A classic Moroccan Tagine of Chicken with Olives and Preserved Lemon – the sharpness of the lemons and the saltiness on the olives pair perfectly with the tender slow cooked chicken thighs – serve with rice or couscous for a deliciously easy peasy dinner.
I was first introduced to this tagine whilst reviewing Sabrina Ghayour’s wonderful recipe book Persiana. It was one of the recipes I most wanted to cook for my review. It’s a fairly traditional tagine, which Sabrina has simplified for her book. I really liked the flavours, but felt it could do with a few tweaks – a little less lemon (I love lemons but Sabrina’s version was too lemony even for me!), shorter cooking time (her version took over 2 hours – I wanted to create a version that could be done in under half that time) and slightly less liquid (Sabrina’s sauce was quite watery – I wanted to see if I could do something a bit more concentrated).
A little fiddling about in the kitchen later and I think I’ve got my version down! It’s super simple, super tasty and fairly quick to boot. I’ve cut down on the lemons quite drastically – from 6 to 1 – and slashed the overall time from 2h 20 to 1 hour (and only 15 minutes of that is prep time – yey!). I’ve used boneless chicken thighs to make things even easier (but feel free to use bone in ones if you prefer) and generally simplified the recipe to make it as easy peasy as possible.
I like to serve this with basmati rice, but you could also serve it with couscous, flatbreads or even mashed potatoes if you wanted to give it a British twist (just call it fusion food!).

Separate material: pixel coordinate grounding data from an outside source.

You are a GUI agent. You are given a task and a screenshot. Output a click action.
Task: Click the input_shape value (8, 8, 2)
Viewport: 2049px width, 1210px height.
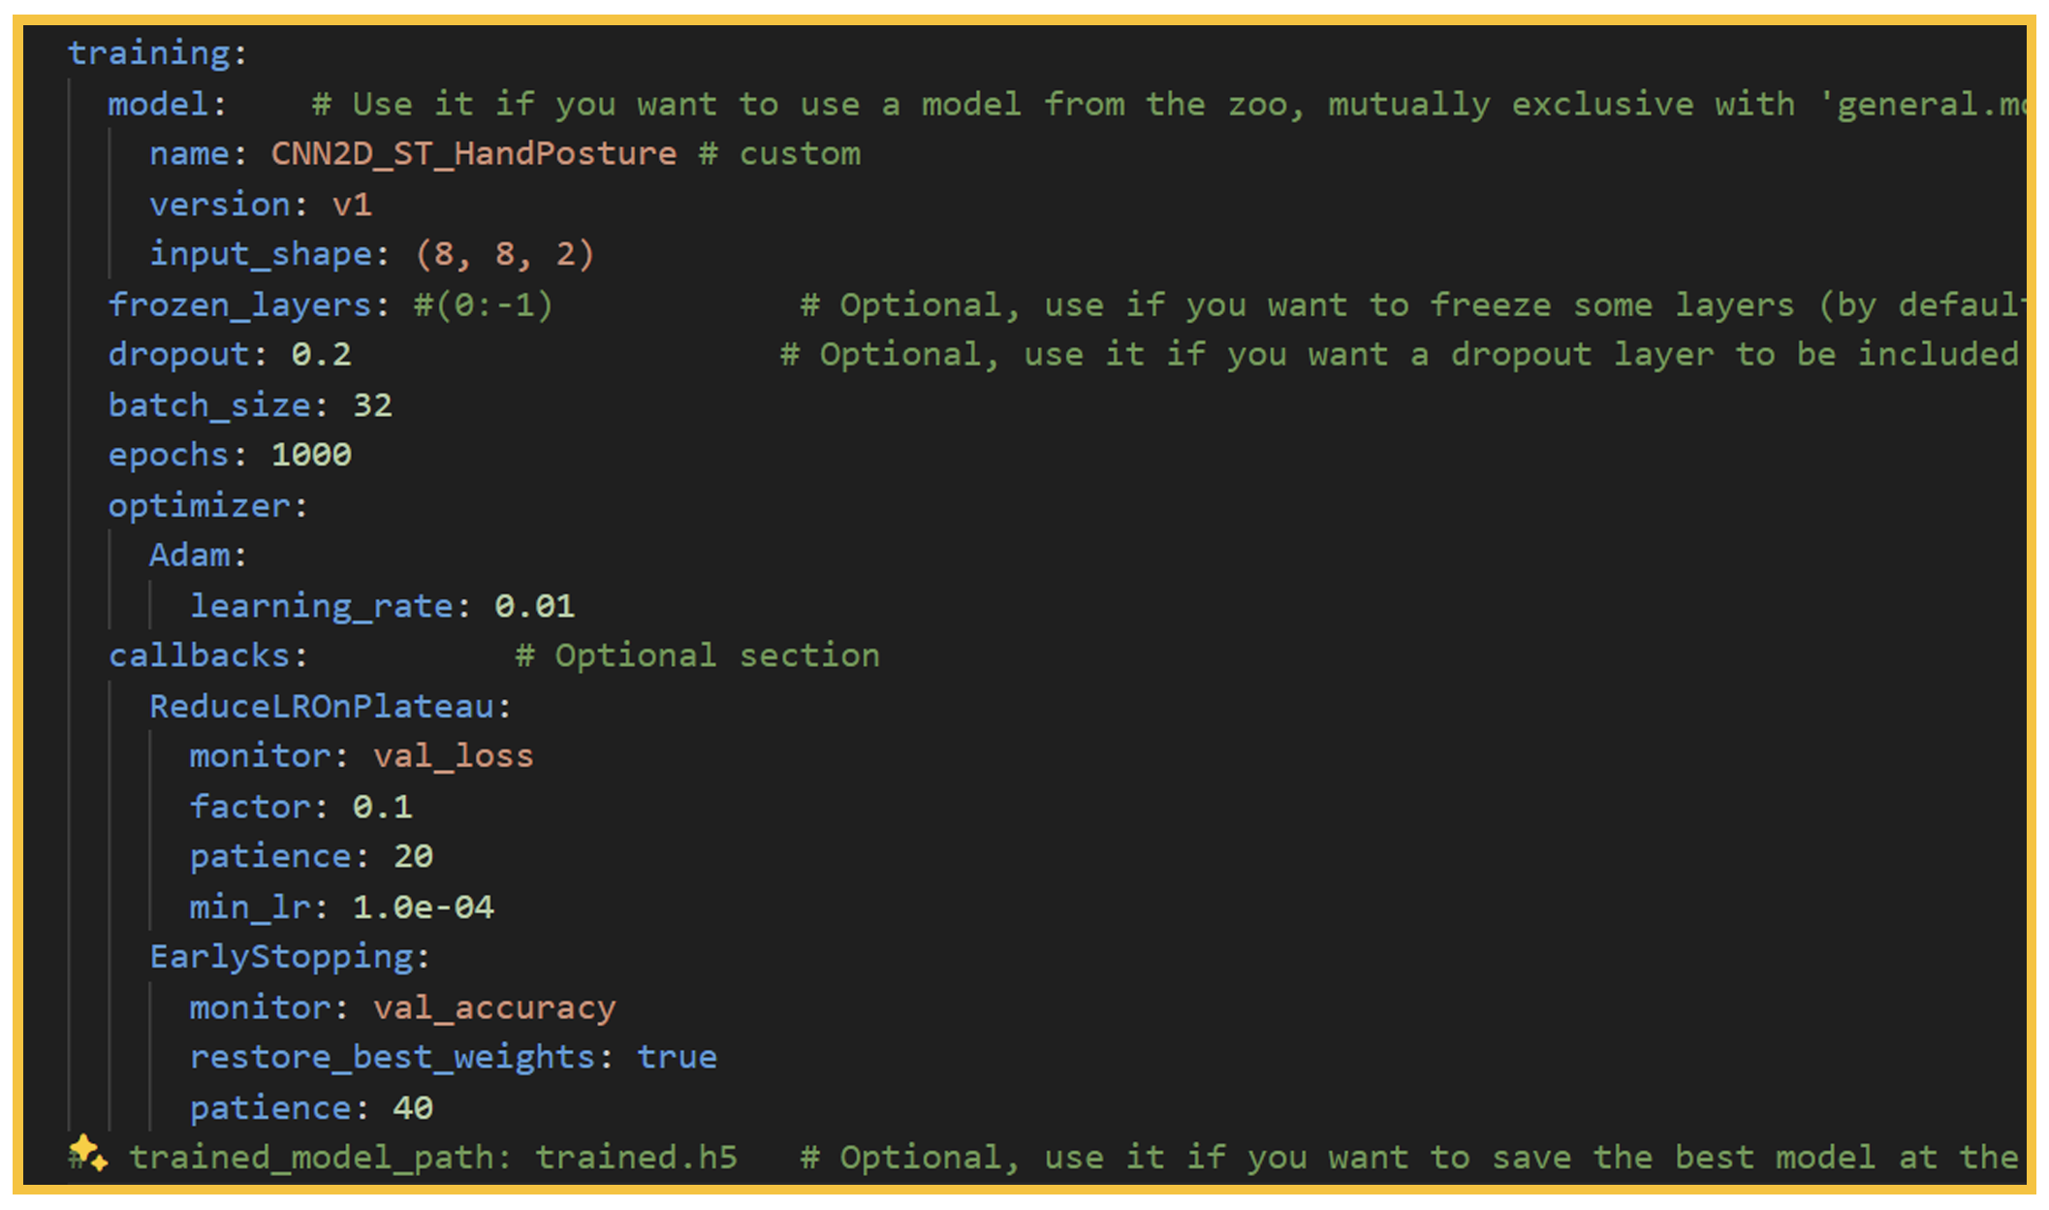(505, 254)
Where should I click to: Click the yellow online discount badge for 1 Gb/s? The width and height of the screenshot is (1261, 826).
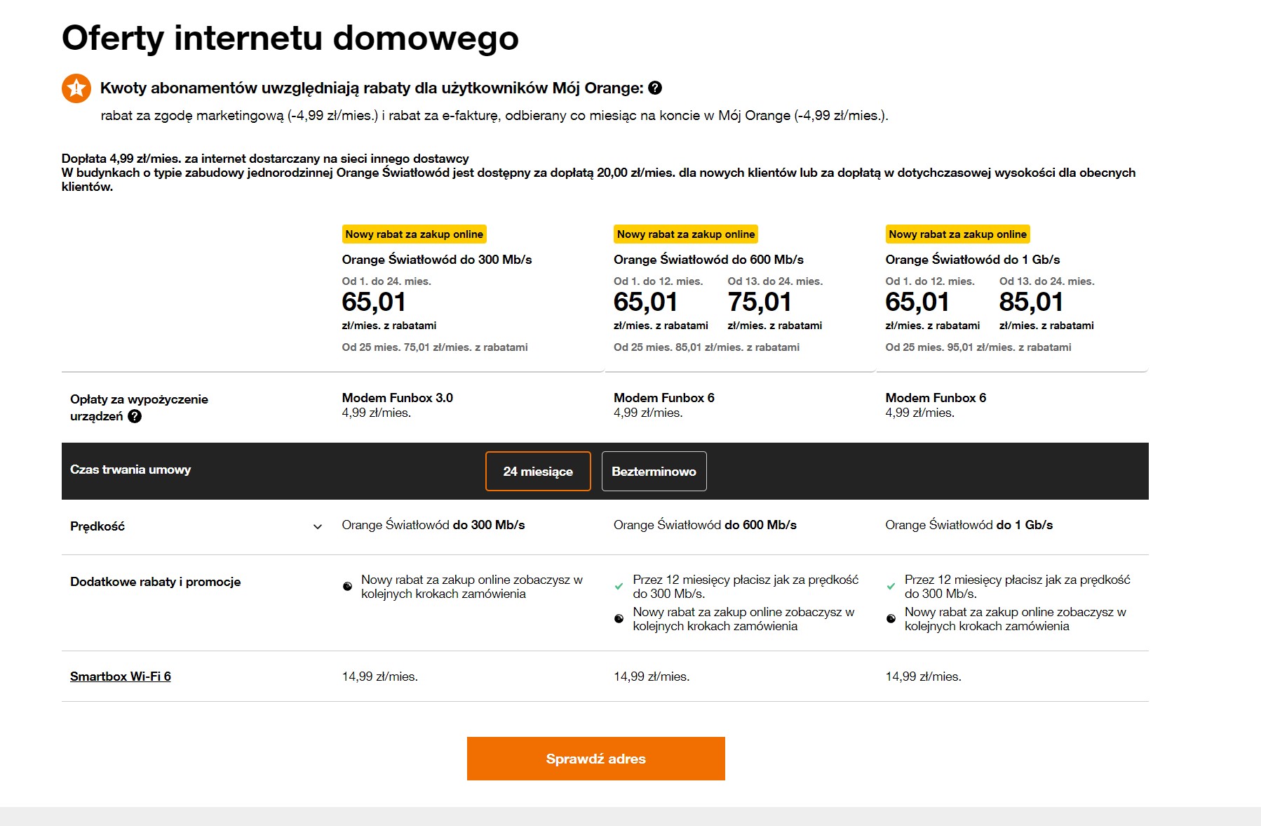958,234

If you want a side dish to accompany meal, I suggest a simple salad would be perfect – either a green side salad – one of those supermarket bag salads would be perfect or you could do a mix of tomatoes, cucumber, red onions and pomegranate seeds dressed simply with lemon juice, olive oil, salt and pepper, which looks very pretty and tastes gorgeous – especially if you make the salad ahead of time and allow the flavours to develop.
Wine wise, this tagine is perfect with a crisp citrussy Sauvignon Blanc to match the sharp lemon flavours in the tagine. Or, if you fancy something a little different, a Southern French rosé works quite well too.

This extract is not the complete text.